■ PROBLEM TO SOLVE
The exercise asks you to copy every line below in which "agent" appears.

[Stored records]
=-=-=-=-=
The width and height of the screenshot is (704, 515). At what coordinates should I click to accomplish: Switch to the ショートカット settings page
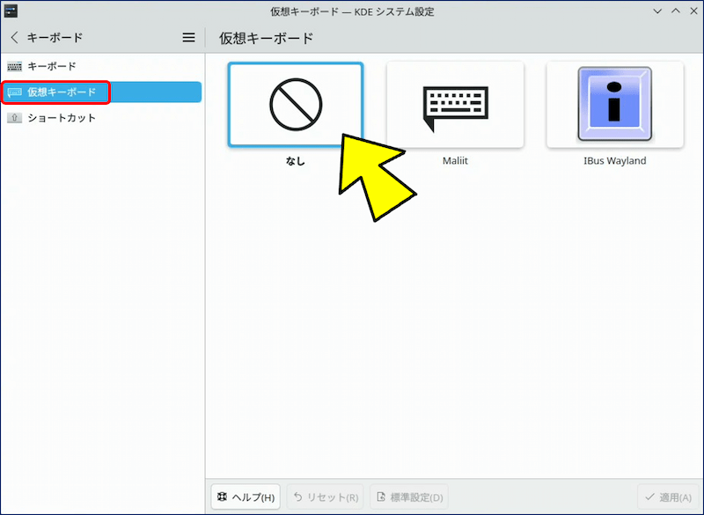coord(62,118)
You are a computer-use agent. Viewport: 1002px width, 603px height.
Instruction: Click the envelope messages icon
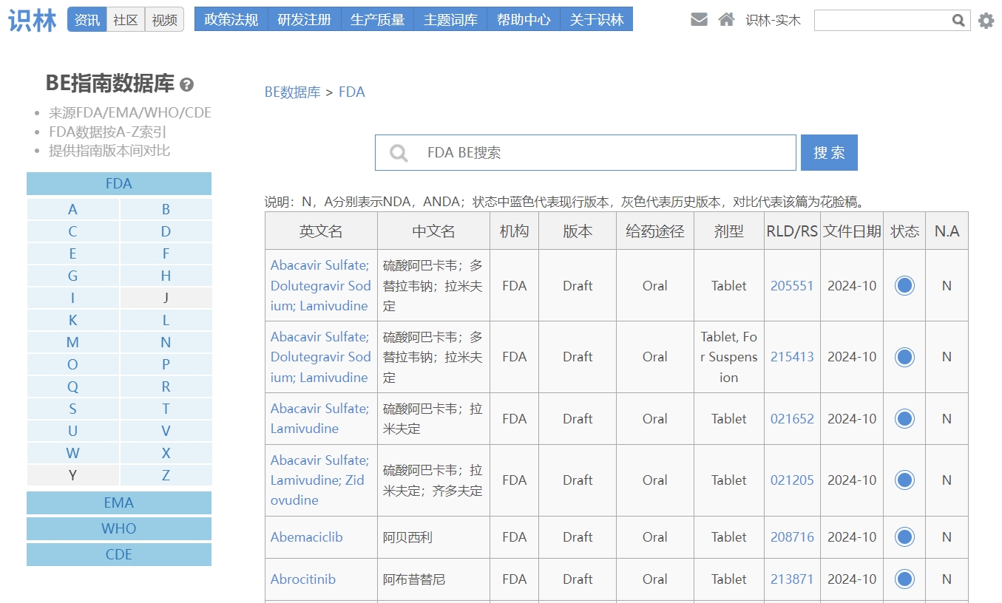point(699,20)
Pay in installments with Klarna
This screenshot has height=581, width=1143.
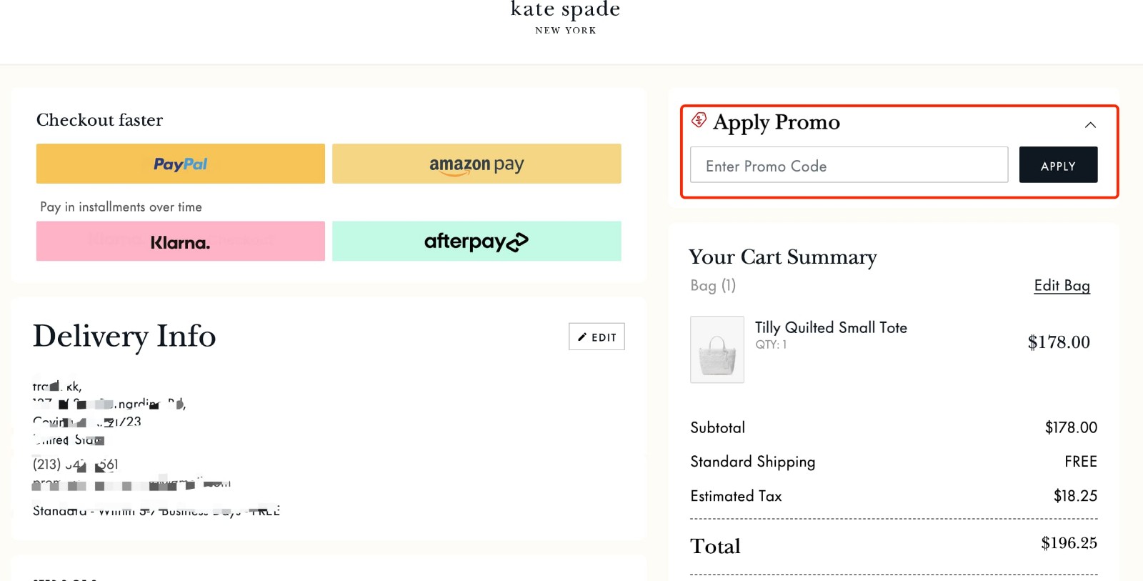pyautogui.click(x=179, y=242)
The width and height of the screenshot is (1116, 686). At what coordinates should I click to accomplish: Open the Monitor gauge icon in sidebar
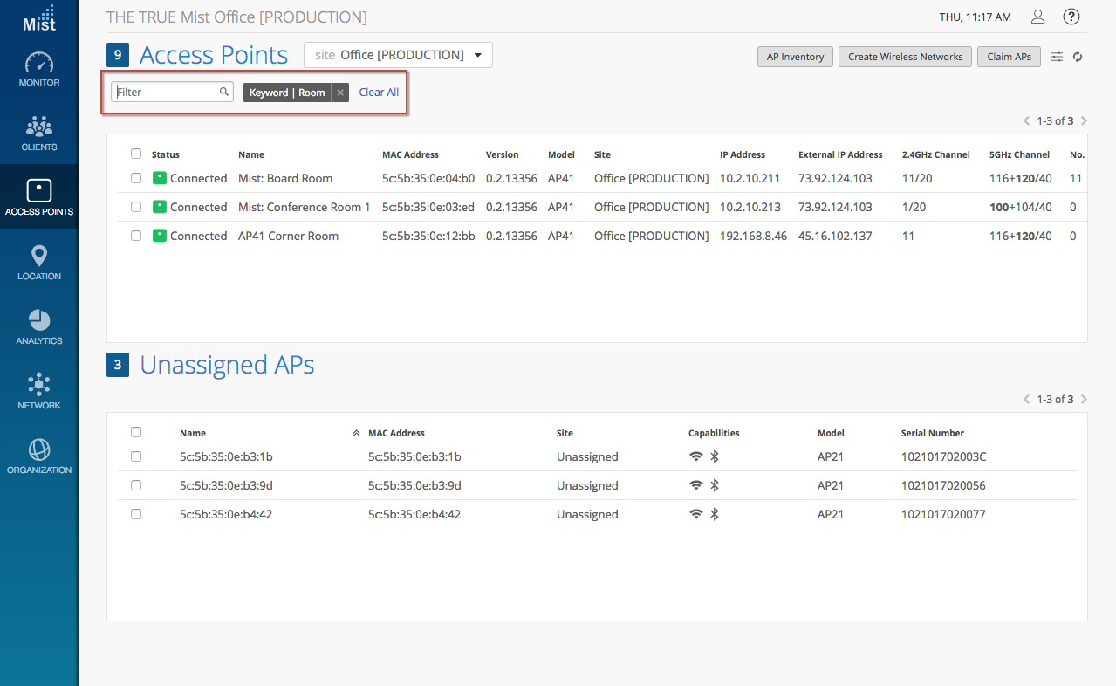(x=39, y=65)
=-=-=-=-=
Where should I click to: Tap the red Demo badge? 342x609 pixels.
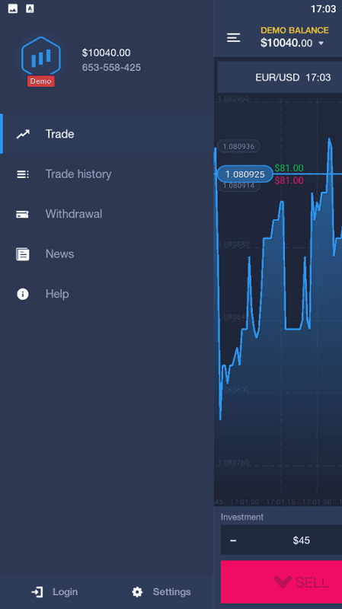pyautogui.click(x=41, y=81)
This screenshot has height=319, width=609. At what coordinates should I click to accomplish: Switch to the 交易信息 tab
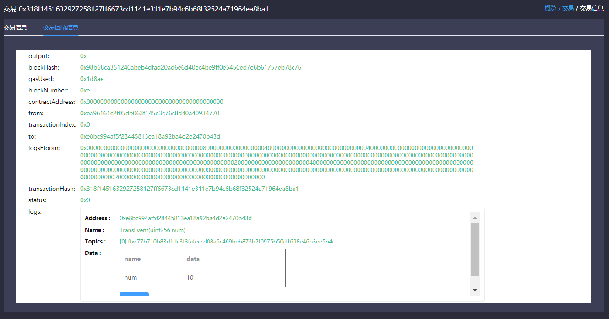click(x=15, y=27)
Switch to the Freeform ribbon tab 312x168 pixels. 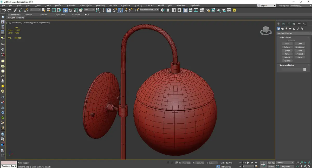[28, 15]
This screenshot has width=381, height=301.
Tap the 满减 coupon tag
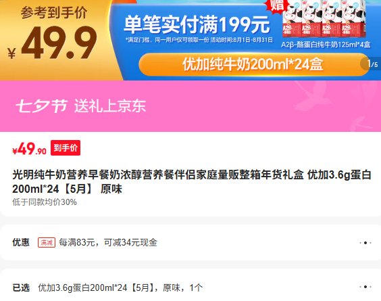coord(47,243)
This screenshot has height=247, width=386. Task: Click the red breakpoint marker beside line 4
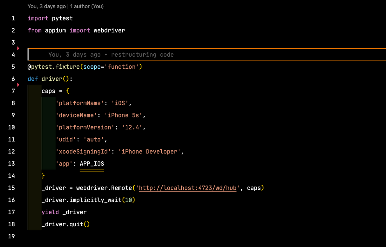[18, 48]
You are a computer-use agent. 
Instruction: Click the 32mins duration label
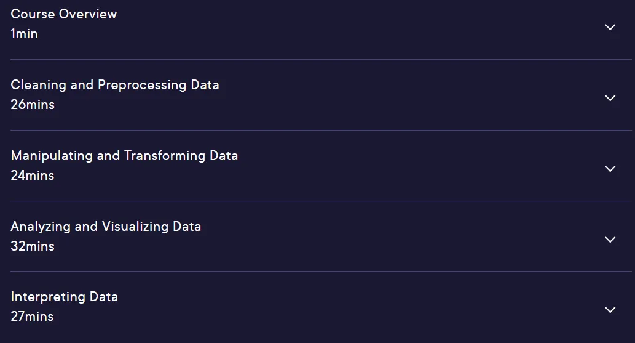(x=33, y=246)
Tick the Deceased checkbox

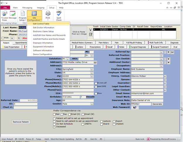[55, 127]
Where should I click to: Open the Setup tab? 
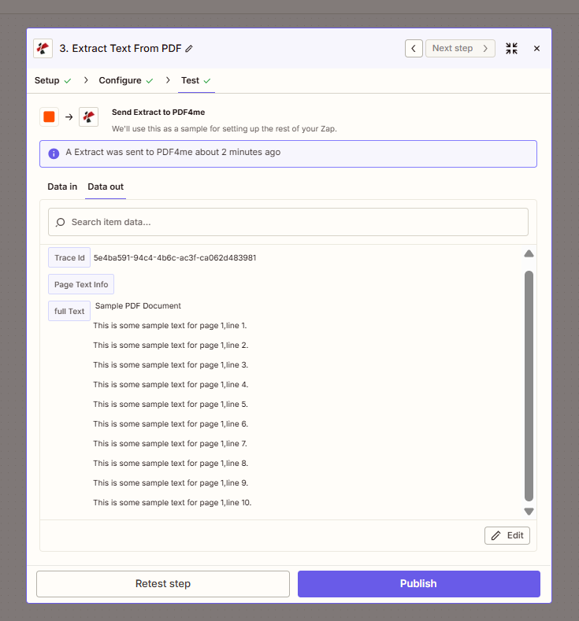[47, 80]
=-=-=-=-=
■ OUTPUT OF THE TASK
You are a computer-use agent. Viewport: 1002px width, 603px height.
You are a computer-use agent. 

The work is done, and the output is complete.